**EXERCISE**
Could you format the lines as a numbered list, beginning at the line that contains "You are a computer-use agent." and stopping after the line that contains "[x=166, y=579]"? Leave out any blank lines.
START DATA
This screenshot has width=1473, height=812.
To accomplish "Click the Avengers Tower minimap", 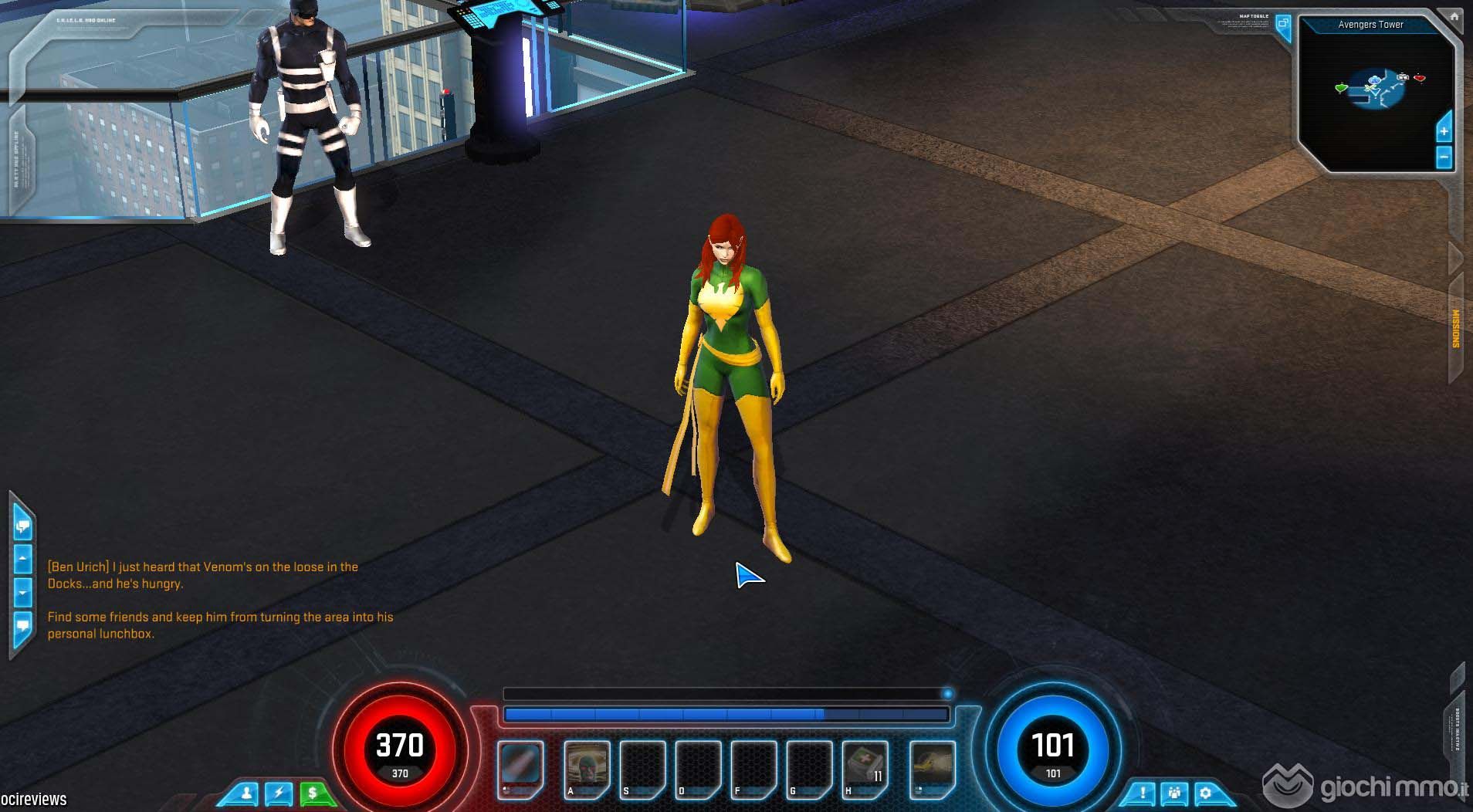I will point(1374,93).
END DATA
START DATA
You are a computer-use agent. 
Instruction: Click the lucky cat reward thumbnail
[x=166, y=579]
END DATA
**RESPONSE**
1. You are a computer-use agent. 
2. Instruction: Click the lucky cat reward thumbnail
3. [x=166, y=579]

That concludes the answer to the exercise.